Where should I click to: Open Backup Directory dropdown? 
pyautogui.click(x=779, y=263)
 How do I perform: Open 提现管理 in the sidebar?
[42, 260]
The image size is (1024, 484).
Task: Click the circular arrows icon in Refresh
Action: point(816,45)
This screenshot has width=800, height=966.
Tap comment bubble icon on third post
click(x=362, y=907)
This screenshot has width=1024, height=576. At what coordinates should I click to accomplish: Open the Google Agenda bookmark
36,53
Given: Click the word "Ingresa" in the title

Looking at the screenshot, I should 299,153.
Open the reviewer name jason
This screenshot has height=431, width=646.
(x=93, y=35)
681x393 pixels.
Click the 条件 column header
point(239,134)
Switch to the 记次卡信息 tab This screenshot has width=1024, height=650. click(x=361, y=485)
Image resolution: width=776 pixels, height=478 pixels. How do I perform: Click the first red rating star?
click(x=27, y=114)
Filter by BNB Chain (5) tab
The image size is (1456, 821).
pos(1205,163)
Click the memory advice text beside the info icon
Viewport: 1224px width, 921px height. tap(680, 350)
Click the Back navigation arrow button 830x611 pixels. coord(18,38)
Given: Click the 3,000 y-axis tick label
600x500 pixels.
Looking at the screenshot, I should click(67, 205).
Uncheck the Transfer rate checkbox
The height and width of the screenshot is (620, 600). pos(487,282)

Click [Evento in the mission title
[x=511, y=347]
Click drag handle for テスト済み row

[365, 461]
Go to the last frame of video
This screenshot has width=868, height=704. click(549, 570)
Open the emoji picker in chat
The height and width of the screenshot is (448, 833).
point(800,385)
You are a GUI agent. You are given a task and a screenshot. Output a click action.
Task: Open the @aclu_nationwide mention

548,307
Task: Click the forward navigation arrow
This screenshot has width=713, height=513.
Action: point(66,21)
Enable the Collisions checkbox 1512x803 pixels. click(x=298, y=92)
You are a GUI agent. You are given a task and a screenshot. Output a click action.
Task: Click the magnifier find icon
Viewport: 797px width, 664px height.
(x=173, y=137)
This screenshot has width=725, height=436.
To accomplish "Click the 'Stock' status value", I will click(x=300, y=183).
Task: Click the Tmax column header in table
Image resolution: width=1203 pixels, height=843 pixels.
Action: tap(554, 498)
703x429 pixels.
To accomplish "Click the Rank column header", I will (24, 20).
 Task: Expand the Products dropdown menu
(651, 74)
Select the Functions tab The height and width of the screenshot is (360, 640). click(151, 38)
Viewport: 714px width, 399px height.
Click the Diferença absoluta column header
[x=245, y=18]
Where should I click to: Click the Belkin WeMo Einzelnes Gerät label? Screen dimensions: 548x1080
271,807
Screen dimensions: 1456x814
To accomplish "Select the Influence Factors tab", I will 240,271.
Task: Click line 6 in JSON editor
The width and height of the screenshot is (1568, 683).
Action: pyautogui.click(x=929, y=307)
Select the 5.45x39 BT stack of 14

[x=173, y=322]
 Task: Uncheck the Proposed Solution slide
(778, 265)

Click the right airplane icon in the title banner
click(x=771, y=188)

§

Every entry needs to be copied again, word for word.

--- YOUR SOLUTION ---
Where should I click to: Open Backup Directory dropdown? 
pyautogui.click(x=779, y=263)
 How do I perform: Open 提现管理 in the sidebar?
[42, 260]
The image size is (1024, 484).
Task: Click the circular arrows icon in Refresh
Action: point(816,45)
This screenshot has width=800, height=966.
Tap comment bubble icon on third post
click(x=362, y=907)
This screenshot has width=1024, height=576. At what coordinates should I click to accomplish: Open the Google Agenda bookmark
36,53
Given: Click the word "Ingresa" in the title

Looking at the screenshot, I should 299,153.
Open the reviewer name jason
This screenshot has height=431, width=646.
(x=93, y=35)
681x393 pixels.
Click the 条件 column header
point(239,134)
Switch to the 记次卡信息 tab This screenshot has width=1024, height=650. click(x=361, y=485)
Image resolution: width=776 pixels, height=478 pixels. How do I perform: Click the first red rating star?
click(x=27, y=114)
Filter by BNB Chain (5) tab
The image size is (1456, 821).
pos(1205,163)
Click the memory advice text beside the info icon
Viewport: 1224px width, 921px height. tap(680, 350)
Click the Back navigation arrow button 830x611 pixels. coord(18,38)
Given: Click the 3,000 y-axis tick label
600x500 pixels.
Looking at the screenshot, I should click(67, 205).
Uncheck the Transfer rate checkbox
The height and width of the screenshot is (620, 600). pos(487,282)

Click [Evento in the mission title
[x=511, y=347]
Click drag handle for テスト済み row

[365, 461]
Go to the last frame of video
This screenshot has width=868, height=704. click(549, 570)
Open the emoji picker in chat
The height and width of the screenshot is (448, 833).
point(800,385)
You are a GUI agent. You are given a task and a screenshot. Output a click action.
Task: Open the @aclu_nationwide mention

548,307
Task: Click the forward navigation arrow
This screenshot has width=713, height=513.
Action: point(66,21)
Enable the Collisions checkbox 1512x803 pixels. click(x=298, y=92)
You are a GUI agent. You are given a task and a screenshot. Output a click action.
Task: Click the magnifier find icon
Viewport: 797px width, 664px height.
(x=173, y=137)
This screenshot has width=725, height=436.
To accomplish "Click the 'Stock' status value", I will click(x=300, y=183).
Task: Click the Tmax column header in table
Image resolution: width=1203 pixels, height=843 pixels.
Action: tap(554, 498)
703x429 pixels.
To accomplish "Click the Rank column header", I will (24, 20).
 Task: Expand the Products dropdown menu
(651, 74)
Select the Functions tab The height and width of the screenshot is (360, 640). click(151, 38)
Viewport: 714px width, 399px height.
Click the Diferença absoluta column header
[x=245, y=18]
Where should I click to: Click the Belkin WeMo Einzelnes Gerät label? Screen dimensions: 548x1080
271,807
Screen dimensions: 1456x814
To accomplish "Select the Influence Factors tab", I will 240,271.
Task: Click line 6 in JSON editor
The width and height of the screenshot is (1568, 683).
Action: pyautogui.click(x=929, y=307)
Select the 5.45x39 BT stack of 14

[x=173, y=322]
 Task: Uncheck the Proposed Solution slide
(778, 265)

Click the right airplane icon in the title banner
click(x=771, y=188)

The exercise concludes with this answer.